Under the plan, the FCC would also seek public comment on further steps it could take, including changing the methodology for interstate and international rates.
Randy Brown, director of corporate communications for Global Tel Link, said in an email that the company disagrees “with certain points in the draft order,” but believes that “lower rates will benefit incarcerated individuals and their families and friends.”
Brown also said the company has established a program in response to the Covid-19 pandemic “that offers all incarcerated individuals serviced by GTL access to a baseline of free communications to connect with their support network on a regular basis.”
“Our permanent free weekly calling program has resulted in over 85 million free calls” in the past year, Brown said.
Securus, the second-largest U.S. prison phone company, didn’t respond to a request for comment.
Sen. Tammy Duckworth (D-Ill.) introduced a bill (S. 1541) May 10 that would give the FCC more authority over in-state prison phone call rates. A similar bill spearheaded by Rep. Bobby Rush (D-Ill.) in the last Congress was included in the House-passed pandemic-related stimulus bill, but didn’t see Senate action.
In the meantime, some states and local governments have taken on the task. New York City became the first major city to make phone calls free in city jails in 2019 and the San Diego County Board of Supervisors recently voted to make such calls free in county detention facilities by July 1.
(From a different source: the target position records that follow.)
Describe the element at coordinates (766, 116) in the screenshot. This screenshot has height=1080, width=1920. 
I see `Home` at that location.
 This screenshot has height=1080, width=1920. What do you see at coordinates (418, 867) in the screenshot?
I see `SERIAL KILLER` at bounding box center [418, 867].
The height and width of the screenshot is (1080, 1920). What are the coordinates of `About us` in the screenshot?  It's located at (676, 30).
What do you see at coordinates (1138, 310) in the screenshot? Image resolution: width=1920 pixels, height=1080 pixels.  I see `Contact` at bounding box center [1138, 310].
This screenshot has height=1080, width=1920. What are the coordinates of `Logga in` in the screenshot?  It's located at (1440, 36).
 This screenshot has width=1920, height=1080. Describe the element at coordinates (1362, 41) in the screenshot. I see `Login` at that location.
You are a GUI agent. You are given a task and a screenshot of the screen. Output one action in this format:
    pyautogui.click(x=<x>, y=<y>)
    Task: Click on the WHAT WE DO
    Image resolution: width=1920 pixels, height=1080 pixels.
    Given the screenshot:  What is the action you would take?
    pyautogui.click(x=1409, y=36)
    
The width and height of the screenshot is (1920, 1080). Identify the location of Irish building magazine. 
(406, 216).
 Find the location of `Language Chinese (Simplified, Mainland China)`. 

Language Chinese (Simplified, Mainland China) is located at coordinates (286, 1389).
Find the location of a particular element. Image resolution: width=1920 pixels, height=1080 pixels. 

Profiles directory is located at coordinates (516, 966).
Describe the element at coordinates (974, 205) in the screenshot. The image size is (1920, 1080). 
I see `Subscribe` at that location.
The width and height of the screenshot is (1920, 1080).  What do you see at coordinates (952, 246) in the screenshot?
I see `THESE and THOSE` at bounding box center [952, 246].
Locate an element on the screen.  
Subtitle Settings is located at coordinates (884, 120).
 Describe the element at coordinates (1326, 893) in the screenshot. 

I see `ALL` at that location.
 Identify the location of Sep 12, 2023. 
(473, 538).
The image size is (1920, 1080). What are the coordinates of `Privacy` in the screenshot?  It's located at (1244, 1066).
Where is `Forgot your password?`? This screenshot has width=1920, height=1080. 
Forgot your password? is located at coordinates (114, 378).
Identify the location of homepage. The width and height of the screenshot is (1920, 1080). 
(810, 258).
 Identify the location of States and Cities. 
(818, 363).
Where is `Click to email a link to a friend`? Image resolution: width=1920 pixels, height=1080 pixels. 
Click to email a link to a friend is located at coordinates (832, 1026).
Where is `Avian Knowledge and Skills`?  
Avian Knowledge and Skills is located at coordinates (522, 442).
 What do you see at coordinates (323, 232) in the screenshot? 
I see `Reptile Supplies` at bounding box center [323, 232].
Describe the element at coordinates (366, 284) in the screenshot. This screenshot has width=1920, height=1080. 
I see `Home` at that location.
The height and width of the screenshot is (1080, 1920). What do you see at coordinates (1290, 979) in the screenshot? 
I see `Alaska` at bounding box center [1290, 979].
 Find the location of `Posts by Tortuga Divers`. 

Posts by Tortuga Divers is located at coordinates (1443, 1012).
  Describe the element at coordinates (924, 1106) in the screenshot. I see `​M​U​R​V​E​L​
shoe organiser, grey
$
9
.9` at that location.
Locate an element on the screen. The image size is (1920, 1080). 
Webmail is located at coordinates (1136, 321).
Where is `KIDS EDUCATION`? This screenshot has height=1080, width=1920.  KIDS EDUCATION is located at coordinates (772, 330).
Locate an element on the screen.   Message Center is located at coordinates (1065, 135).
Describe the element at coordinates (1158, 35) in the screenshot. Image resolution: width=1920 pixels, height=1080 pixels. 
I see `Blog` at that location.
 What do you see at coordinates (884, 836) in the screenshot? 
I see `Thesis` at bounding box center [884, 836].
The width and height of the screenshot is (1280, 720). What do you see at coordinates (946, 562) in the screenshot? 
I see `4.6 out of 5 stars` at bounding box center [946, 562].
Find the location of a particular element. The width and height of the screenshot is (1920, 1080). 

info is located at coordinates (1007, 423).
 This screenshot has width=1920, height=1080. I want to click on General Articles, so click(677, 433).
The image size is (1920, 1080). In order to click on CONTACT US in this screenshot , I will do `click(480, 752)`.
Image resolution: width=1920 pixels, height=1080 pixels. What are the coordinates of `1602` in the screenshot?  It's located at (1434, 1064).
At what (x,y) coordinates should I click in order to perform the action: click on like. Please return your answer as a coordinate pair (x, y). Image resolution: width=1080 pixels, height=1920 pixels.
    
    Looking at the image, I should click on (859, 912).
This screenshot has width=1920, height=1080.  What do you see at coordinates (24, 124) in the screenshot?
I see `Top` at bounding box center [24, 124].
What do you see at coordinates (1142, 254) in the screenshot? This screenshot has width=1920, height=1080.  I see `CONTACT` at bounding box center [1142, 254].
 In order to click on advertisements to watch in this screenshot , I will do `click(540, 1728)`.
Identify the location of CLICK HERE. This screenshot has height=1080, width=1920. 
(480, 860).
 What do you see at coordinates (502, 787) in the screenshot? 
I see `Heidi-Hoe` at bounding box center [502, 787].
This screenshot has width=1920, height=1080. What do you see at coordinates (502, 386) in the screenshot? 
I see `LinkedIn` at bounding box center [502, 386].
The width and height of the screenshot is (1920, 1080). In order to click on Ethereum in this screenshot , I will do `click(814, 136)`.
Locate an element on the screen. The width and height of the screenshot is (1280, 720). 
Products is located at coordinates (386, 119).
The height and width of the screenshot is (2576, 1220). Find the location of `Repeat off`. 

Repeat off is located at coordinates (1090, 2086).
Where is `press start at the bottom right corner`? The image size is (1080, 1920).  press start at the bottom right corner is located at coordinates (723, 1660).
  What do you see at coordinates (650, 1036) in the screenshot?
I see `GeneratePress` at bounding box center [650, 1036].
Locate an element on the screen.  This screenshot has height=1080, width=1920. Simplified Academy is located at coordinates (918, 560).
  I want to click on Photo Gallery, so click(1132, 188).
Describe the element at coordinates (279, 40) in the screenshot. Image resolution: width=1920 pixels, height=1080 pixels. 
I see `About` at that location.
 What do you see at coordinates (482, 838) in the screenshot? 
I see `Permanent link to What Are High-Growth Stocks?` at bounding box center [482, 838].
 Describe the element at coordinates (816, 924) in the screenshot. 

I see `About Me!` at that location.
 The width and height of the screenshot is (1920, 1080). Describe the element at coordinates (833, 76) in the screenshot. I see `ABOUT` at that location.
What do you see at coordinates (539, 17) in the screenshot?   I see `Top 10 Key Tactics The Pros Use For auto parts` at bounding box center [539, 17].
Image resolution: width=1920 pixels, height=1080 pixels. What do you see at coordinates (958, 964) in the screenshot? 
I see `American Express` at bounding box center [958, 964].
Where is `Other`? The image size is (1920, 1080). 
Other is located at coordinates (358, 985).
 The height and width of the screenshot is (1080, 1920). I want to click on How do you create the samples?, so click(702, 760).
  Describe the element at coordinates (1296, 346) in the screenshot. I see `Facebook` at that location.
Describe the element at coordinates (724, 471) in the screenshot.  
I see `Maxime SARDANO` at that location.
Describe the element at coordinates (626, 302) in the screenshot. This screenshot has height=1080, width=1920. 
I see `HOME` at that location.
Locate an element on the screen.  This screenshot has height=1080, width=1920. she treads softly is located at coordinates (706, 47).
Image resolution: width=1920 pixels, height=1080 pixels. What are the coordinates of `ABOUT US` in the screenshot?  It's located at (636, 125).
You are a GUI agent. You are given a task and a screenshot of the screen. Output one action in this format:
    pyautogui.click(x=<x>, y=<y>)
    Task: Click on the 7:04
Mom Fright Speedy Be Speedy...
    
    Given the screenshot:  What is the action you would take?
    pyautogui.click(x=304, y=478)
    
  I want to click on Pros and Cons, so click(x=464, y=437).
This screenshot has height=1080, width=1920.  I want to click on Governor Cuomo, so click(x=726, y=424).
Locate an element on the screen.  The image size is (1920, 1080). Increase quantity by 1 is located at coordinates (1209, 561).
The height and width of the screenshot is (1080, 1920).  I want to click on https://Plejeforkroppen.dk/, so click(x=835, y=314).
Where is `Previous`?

The Connecticut General Assembly’s appropriations committee May 3 voted 46-2 to advance a bipartisan bill that would make phone calls to and from correctional facilities free in the state starting October 2022. If the bill is enacted, Connecticut would become the first state to make such phone calls free.
“Lowering the cost of these prison, jail, juvenile facility, and other detention center calls will enable greater communication with family, which is beneficial to the rehabilitation and reentry process,” John Koufos, national director of reentry initiatives at conservative group Right on Crime, said in an FCC filing.